**REQUIRED WORK:**
Each line from the start of the data below through the one containing "clicking here… (241, 2057)" must be reproduced exactly.

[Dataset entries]
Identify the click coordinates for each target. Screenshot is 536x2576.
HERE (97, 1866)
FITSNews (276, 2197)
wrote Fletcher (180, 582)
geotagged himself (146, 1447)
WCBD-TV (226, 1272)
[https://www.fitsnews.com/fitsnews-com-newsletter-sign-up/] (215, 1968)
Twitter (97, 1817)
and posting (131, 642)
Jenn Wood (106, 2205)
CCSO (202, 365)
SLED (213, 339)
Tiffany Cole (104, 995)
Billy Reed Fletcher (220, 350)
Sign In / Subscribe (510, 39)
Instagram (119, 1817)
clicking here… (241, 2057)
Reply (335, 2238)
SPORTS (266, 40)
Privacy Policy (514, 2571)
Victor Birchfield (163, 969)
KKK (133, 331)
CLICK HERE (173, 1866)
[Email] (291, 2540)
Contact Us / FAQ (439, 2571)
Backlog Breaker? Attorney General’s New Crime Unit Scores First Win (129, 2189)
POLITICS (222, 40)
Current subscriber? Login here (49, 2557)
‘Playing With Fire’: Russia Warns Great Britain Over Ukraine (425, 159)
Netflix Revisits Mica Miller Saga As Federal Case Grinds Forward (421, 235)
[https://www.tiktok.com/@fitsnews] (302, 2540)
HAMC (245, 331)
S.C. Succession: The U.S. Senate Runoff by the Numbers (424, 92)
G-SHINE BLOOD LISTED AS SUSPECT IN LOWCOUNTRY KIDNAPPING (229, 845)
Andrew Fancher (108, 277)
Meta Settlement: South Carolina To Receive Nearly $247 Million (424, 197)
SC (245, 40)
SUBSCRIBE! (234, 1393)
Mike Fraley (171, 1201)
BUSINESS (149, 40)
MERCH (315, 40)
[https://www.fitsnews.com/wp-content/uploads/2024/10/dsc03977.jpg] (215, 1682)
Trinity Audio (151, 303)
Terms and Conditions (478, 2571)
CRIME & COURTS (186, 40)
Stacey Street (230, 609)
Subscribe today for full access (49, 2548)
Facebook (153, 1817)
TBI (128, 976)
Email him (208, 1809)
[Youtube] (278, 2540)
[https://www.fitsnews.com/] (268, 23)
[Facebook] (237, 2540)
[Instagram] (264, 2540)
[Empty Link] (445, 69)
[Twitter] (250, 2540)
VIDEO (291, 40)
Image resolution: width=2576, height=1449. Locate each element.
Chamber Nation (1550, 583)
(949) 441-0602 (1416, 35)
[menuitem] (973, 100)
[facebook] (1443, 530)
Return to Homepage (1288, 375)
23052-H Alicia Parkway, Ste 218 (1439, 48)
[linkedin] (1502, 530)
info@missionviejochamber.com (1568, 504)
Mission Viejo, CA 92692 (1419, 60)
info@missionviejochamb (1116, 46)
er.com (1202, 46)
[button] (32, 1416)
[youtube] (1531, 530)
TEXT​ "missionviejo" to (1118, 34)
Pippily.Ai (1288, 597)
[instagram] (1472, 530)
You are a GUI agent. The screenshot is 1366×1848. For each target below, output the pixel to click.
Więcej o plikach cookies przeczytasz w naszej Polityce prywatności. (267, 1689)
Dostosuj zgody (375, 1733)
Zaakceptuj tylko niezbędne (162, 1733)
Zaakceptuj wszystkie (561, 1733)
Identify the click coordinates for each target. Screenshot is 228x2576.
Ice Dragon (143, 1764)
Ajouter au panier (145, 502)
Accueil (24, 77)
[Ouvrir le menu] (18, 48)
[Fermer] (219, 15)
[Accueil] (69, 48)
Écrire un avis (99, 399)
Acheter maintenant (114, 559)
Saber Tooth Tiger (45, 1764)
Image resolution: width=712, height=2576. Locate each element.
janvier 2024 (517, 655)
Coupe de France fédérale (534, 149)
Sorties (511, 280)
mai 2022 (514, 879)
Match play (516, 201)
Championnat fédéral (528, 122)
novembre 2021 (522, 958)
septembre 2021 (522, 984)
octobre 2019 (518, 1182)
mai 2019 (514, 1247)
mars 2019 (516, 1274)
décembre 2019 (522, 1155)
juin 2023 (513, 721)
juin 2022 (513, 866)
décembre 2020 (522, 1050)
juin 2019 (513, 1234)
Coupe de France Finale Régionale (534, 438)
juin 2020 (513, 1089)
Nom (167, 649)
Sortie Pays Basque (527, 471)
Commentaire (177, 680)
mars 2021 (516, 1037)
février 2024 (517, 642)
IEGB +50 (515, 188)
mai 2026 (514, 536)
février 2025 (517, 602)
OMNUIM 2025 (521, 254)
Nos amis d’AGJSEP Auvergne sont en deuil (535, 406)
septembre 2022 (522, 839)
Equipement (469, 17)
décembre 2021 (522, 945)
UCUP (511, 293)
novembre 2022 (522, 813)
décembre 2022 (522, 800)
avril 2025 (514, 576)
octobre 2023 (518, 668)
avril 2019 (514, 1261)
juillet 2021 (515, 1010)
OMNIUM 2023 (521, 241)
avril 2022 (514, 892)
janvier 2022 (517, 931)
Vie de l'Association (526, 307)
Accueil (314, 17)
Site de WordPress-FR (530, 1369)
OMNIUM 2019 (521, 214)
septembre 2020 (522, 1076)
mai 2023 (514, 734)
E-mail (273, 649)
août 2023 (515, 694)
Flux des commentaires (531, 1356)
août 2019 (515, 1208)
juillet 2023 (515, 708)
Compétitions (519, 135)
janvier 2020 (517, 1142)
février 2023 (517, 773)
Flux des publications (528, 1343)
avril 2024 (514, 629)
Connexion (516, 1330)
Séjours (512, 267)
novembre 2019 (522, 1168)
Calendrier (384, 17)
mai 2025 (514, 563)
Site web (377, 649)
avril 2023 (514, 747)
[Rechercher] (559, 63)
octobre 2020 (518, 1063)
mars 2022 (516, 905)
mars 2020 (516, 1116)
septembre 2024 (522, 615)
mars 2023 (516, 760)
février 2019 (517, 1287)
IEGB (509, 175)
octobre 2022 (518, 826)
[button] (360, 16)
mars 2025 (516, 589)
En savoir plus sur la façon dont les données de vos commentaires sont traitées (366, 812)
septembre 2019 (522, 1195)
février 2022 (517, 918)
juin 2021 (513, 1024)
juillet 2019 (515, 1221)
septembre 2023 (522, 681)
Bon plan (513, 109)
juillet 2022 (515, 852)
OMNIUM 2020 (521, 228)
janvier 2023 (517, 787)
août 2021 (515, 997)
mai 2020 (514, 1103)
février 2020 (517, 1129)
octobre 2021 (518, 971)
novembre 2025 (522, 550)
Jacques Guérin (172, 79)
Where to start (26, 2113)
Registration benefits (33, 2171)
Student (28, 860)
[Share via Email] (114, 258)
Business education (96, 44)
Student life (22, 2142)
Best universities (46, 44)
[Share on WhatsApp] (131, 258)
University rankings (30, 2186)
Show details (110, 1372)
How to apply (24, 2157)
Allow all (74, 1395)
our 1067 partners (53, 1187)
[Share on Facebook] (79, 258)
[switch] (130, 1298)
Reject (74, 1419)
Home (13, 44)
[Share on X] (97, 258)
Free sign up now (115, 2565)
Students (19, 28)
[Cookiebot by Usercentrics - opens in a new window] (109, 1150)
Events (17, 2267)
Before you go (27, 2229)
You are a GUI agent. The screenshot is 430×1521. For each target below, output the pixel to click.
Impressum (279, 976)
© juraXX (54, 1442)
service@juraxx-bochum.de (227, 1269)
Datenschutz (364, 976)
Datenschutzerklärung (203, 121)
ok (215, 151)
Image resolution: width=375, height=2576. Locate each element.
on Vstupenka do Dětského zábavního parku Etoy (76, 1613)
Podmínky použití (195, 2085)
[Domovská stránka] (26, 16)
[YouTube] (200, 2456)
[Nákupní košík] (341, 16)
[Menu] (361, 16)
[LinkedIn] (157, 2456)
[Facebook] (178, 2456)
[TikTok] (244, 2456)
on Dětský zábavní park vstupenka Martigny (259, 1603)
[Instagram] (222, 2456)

**RESULT FOR THIS EXERCISE:**
Identify the click coordinates for each target. Screenshot is 536x2576.
HERE (97, 1866)
FITSNews (276, 2197)
wrote Fletcher (180, 582)
geotagged himself (146, 1447)
WCBD-TV (226, 1272)
[https://www.fitsnews.com/fitsnews-com-newsletter-sign-up/] (215, 1968)
Twitter (97, 1817)
and posting (131, 642)
Jenn Wood (106, 2205)
CCSO (202, 365)
SLED (213, 339)
Tiffany Cole (104, 995)
Billy Reed Fletcher (220, 350)
Sign In / Subscribe (510, 39)
Instagram (119, 1817)
clicking here… (241, 2057)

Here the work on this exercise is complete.